- _PAGE EXCERPT_:
*** Block opens ***

Weapons of Math Destruction: How Big Data Increases Inequality & Threatens Democracy



Longlisted for the National Book Award | New York Times Bestseller


A former Wall Street quant sounds an alarm on the mathematical models that pervade modern life & threaten to rip apart our social fabric.

We live in the age of the algorithm. Increasingly, the decisions that affect our lives-where we go to school, whether we get a car loan, how much we pay for health insurance-are being made not by humans, but by mathematical models. In theory, this should lead to greater fairness: Everyone is judged according to the same rules, & bias is eliminated.


But as Cathy O'Neil reveals in this urgent & necessary book, the opposite is true. The models being used today are opaque, unregulated, & uncontestable, even when they're wrong. Most troubling, they reinforce discrimination: If a poor student can't get a loan because a lending model deems him too risky (by virtue of his zip code), he's then cut off from the kind of education that could pull him out of poverty, & a vicious spiral ensues. Models are propping up the lucky & punishing the downtrodden, creating a toxic cocktail for democracy. Welcome to the dark side of Big Data.


Tracing the arc of a person's life, O'Neil exposes the black box models that shape our future, both as individuals & as a society. These weapons of math destruction score teachers & students, sort rsums, grant (or deny) loans, evaluate workers, target voters, set parole, & monitor our health.

O'Neil calls on modelers to take more responsibility for their algorithms & on policy makers to regulate their use. But in the end, it's up to us to become more savvy about the models that govern our lives. This important book empowers us to ask the tough questions, uncover the truth, & demand change.

*** Block closes ***

- _WORK REQUIRED_:
In the book description above, what three words describe the models being used today?

- _INFORMATION_:
*** Block opens ***

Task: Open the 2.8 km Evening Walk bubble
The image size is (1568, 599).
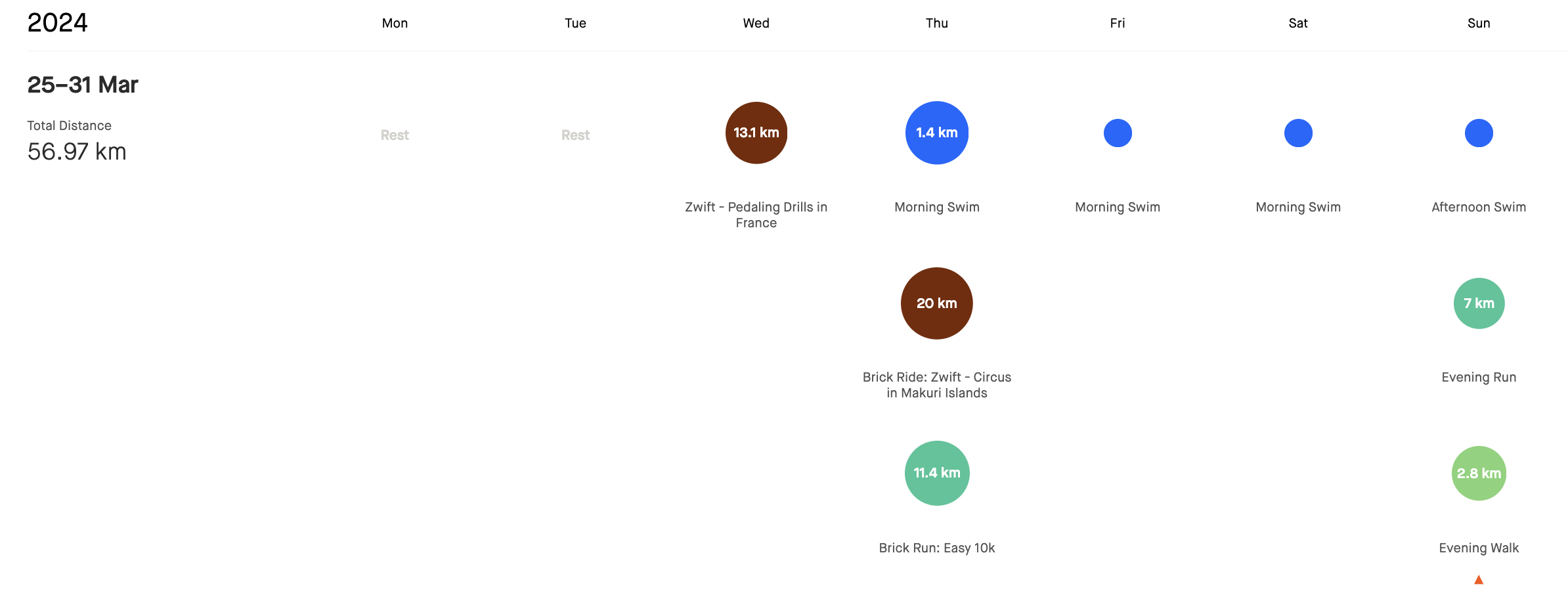Action: (x=1478, y=474)
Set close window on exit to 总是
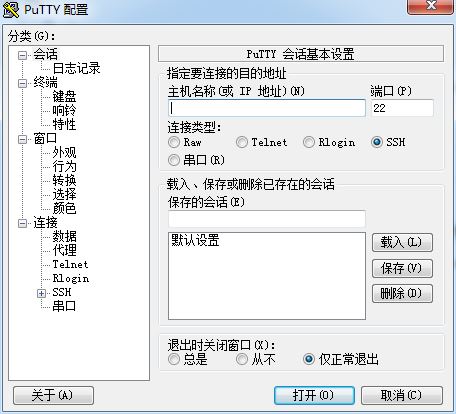456x414 pixels. coord(174,359)
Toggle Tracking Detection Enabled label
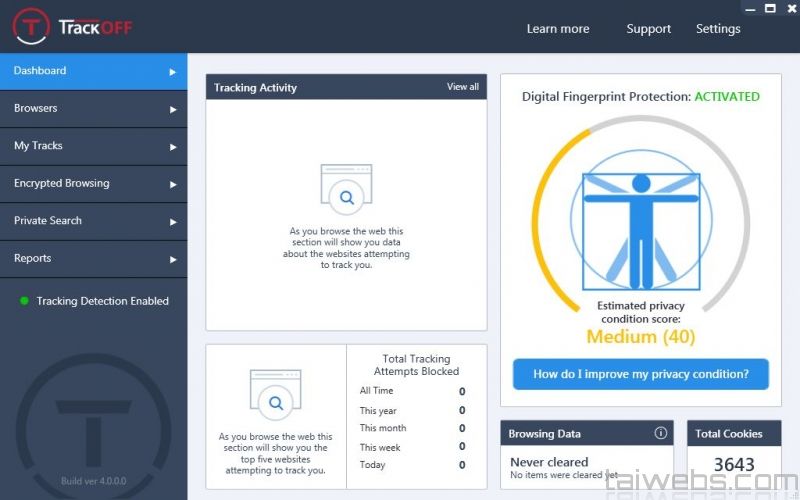800x500 pixels. point(102,301)
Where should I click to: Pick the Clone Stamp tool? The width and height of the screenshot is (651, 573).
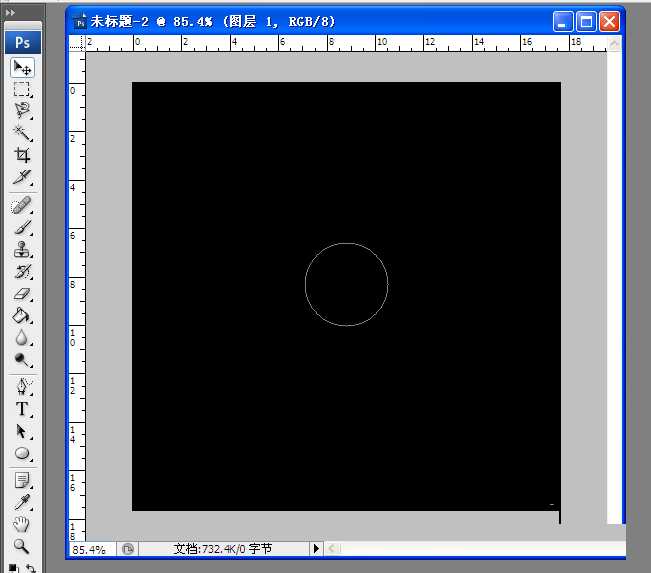point(21,250)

*** Block closes ***

- _YOUR RESPONSE_:
Opaque, unregulated, and uncontestable.